> _The exercise_: From the records below, copy out every line that contains the word "dimensions".

> _Dataset extract_:
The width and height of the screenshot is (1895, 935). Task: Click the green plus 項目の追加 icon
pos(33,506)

---

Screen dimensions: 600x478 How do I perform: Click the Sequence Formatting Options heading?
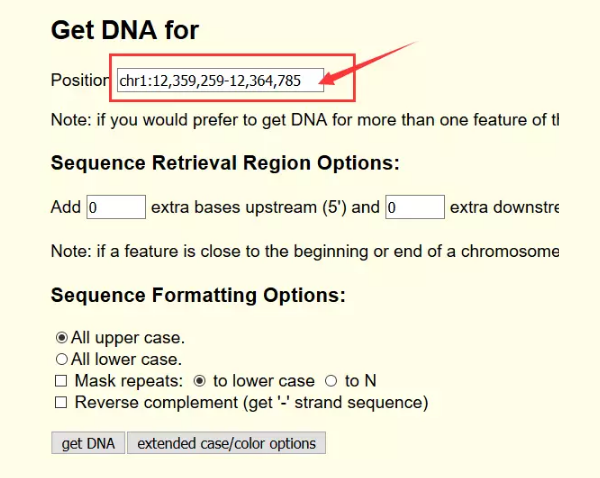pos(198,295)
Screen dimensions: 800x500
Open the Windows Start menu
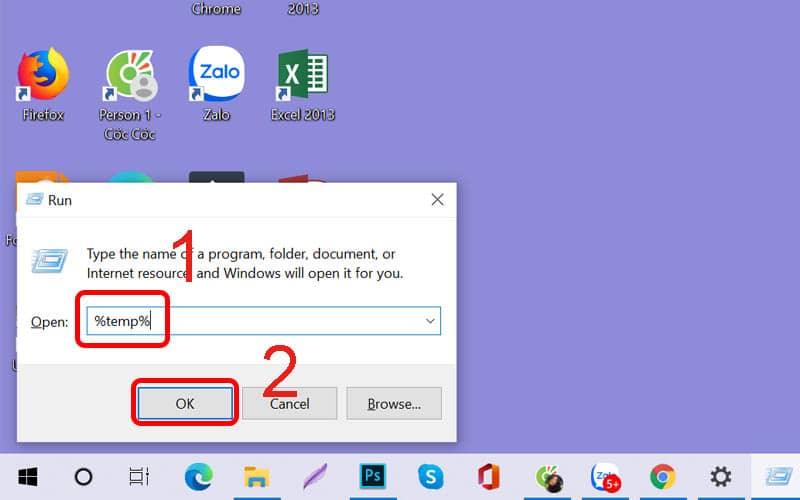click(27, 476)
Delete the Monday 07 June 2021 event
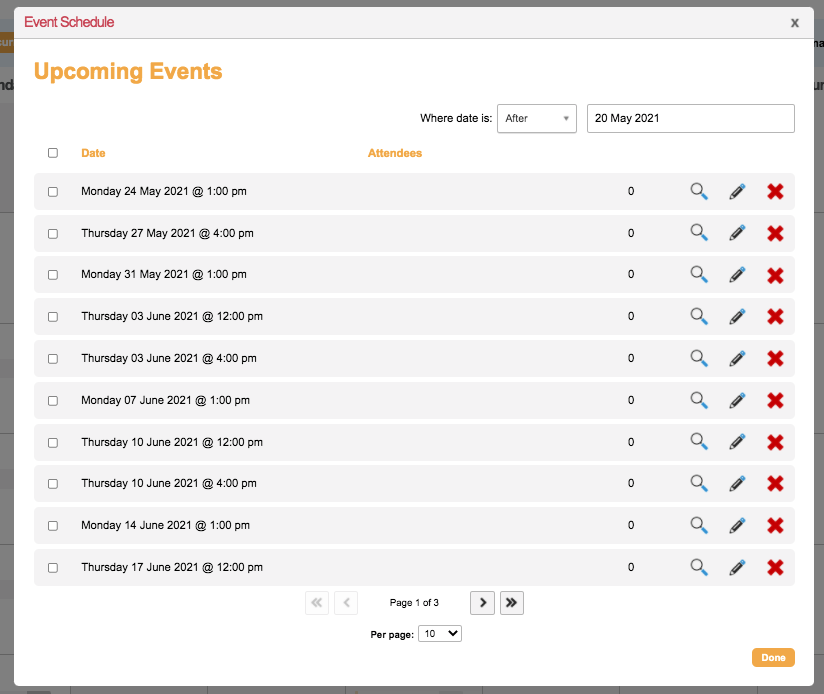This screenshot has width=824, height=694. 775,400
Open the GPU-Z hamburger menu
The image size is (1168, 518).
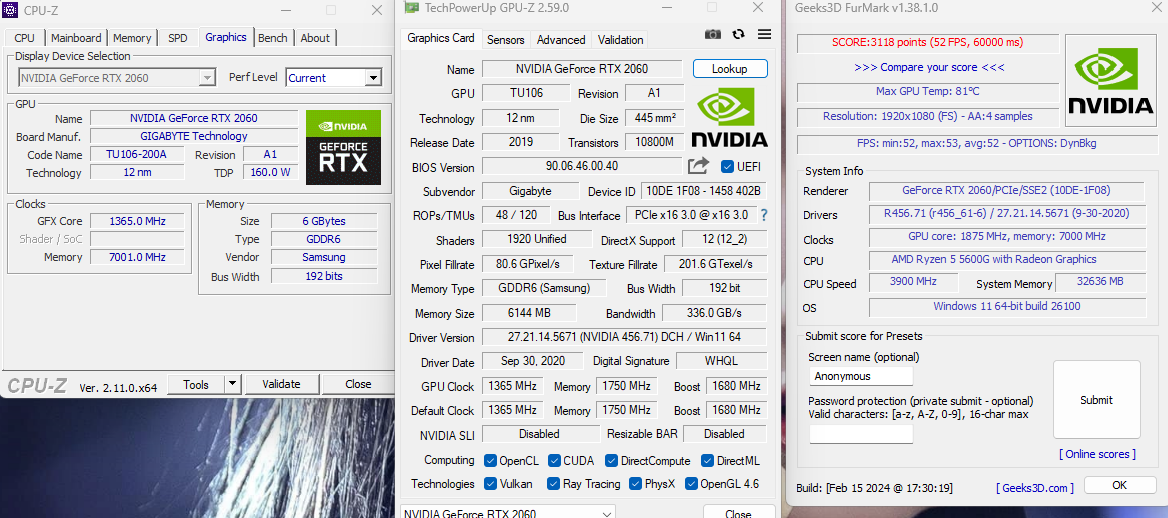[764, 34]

* * *

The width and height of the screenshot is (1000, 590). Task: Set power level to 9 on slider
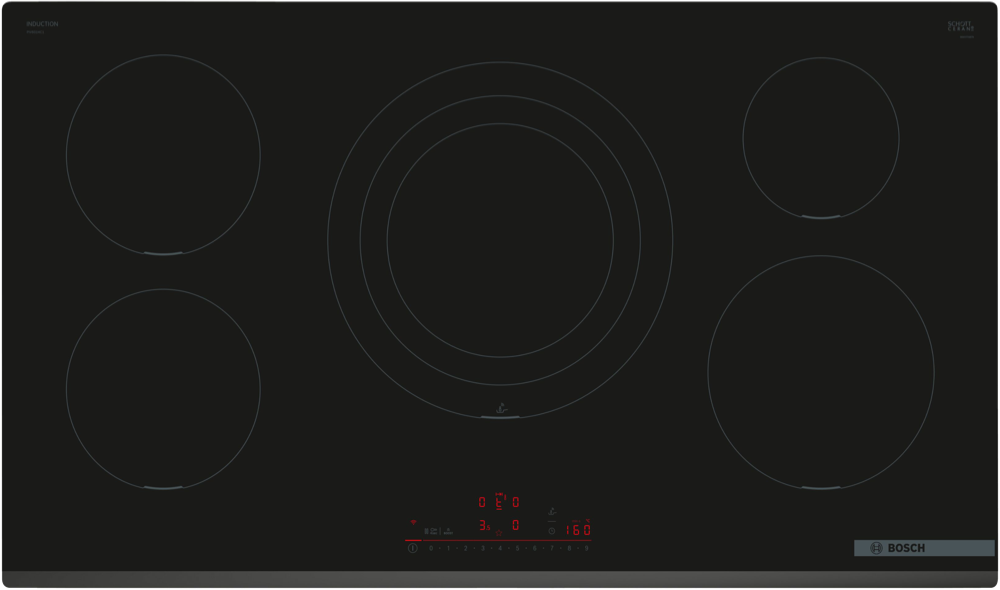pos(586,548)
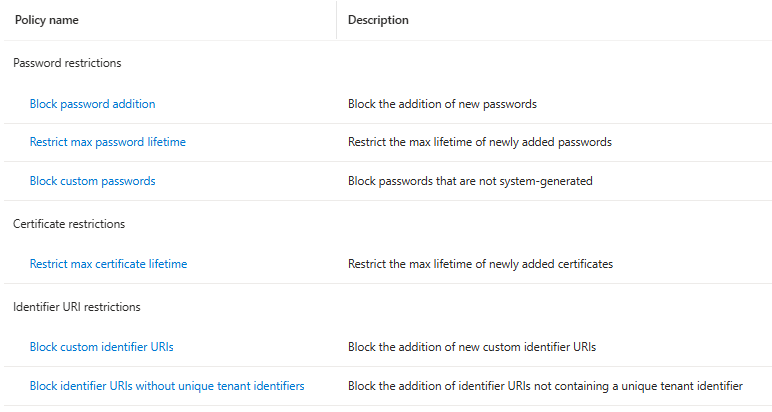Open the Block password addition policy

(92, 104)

> _Reply to the task_:
Screen dimensions: 600x478 How do I perform: Click the Sequence Formatting Options heading?
Screen dimensions: 800x500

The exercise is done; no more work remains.